::: PROVIDED MATERIAL

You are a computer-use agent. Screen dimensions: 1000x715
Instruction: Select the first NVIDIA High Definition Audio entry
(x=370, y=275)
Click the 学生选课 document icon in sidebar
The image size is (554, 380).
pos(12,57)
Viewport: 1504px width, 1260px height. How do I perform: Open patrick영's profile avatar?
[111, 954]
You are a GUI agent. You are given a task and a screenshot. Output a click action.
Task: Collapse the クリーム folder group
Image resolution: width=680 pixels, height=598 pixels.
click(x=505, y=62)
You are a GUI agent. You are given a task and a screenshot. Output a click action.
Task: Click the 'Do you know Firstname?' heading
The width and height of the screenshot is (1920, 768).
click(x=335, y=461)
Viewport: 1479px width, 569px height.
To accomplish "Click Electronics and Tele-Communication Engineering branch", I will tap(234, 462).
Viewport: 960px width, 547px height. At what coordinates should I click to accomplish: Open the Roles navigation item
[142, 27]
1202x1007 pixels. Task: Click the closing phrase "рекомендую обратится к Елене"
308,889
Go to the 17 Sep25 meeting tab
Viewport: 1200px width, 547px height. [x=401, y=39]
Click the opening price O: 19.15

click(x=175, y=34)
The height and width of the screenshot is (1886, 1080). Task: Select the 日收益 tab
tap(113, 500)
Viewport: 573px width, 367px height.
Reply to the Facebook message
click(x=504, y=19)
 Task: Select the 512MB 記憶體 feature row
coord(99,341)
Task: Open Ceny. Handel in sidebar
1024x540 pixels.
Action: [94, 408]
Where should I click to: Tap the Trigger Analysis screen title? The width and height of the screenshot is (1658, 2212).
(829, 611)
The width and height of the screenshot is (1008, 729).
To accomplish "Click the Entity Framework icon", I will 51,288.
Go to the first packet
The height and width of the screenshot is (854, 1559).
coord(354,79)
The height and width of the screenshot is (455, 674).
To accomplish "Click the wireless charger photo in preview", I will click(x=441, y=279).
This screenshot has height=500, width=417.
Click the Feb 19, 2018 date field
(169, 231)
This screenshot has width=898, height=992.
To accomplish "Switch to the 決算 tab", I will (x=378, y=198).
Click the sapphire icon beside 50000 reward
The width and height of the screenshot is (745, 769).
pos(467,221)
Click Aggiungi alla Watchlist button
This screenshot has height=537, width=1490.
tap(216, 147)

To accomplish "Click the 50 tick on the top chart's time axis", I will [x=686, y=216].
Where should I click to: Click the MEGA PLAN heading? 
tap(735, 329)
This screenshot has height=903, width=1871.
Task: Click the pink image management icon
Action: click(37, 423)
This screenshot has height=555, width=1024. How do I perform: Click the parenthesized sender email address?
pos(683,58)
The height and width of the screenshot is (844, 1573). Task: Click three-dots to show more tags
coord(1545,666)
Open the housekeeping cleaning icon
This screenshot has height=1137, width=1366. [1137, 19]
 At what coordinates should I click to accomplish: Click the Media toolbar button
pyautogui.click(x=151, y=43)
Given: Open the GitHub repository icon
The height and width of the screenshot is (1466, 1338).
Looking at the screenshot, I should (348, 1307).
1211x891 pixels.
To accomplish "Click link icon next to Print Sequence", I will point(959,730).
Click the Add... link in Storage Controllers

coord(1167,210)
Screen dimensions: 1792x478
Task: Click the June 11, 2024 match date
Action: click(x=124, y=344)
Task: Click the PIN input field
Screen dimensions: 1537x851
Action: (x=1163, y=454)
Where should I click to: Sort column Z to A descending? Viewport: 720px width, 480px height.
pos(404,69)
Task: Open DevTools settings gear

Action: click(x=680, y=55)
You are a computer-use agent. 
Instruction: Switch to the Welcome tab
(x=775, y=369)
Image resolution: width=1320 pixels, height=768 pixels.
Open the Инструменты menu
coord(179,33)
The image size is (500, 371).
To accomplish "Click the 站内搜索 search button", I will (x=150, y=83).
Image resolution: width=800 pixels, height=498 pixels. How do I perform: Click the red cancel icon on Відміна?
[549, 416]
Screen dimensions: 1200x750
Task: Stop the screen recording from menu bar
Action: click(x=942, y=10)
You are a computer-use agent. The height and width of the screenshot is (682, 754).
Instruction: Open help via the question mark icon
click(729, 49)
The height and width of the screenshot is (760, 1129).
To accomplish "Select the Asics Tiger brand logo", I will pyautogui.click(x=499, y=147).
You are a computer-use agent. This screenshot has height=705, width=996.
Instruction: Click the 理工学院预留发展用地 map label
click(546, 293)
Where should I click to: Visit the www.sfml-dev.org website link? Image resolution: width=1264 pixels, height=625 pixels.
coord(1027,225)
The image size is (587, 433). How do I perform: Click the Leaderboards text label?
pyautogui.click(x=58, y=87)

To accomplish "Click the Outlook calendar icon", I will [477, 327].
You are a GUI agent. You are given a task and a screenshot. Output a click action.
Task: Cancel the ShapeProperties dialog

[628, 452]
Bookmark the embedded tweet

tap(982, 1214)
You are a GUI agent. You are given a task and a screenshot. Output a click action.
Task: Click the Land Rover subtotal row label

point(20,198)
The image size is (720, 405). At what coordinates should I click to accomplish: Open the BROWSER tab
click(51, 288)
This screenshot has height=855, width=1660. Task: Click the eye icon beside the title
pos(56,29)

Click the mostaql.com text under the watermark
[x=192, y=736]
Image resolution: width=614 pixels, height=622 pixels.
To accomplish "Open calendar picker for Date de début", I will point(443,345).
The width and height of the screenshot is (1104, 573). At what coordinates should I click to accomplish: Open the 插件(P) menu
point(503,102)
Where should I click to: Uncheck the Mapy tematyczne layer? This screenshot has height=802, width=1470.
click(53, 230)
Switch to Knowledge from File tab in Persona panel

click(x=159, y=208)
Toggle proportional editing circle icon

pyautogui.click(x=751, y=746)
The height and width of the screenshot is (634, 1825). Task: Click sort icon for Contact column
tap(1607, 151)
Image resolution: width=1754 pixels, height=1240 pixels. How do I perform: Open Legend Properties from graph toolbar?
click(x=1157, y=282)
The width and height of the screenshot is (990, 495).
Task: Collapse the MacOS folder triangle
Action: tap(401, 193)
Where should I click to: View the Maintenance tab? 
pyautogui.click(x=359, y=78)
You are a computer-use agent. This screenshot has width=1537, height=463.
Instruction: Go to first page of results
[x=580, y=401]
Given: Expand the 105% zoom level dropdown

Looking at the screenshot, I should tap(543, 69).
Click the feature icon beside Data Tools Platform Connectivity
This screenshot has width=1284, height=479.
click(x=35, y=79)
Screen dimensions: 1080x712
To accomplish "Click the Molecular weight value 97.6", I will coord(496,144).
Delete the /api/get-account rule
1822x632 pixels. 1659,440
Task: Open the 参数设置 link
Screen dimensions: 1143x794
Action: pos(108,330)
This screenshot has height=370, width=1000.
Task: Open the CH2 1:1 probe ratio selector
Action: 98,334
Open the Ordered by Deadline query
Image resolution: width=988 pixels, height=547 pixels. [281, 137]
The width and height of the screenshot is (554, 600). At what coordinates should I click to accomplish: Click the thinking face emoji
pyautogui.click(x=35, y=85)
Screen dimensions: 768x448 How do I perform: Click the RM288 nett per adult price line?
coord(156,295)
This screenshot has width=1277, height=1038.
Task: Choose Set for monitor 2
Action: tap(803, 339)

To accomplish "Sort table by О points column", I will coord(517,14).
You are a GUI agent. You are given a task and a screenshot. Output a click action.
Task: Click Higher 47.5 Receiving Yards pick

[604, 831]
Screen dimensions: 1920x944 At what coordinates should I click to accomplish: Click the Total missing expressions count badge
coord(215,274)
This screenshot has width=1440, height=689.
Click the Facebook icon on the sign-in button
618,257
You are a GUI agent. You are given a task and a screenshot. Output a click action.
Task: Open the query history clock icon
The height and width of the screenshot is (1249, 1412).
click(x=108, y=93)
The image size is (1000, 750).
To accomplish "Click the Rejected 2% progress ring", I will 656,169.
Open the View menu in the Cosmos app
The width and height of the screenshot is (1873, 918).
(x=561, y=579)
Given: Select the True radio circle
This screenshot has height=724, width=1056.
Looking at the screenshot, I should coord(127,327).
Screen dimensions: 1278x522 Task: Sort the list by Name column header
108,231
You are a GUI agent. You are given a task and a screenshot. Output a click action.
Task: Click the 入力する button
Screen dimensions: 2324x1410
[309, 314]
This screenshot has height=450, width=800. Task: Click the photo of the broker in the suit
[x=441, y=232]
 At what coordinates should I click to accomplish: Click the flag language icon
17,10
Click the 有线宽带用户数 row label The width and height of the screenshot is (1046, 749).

::::::

*WORK ITEM*
Once you have counted the lines of the data that contain the word "calendar", please reply with that number alone.

*WRITTEN ANSWER*
2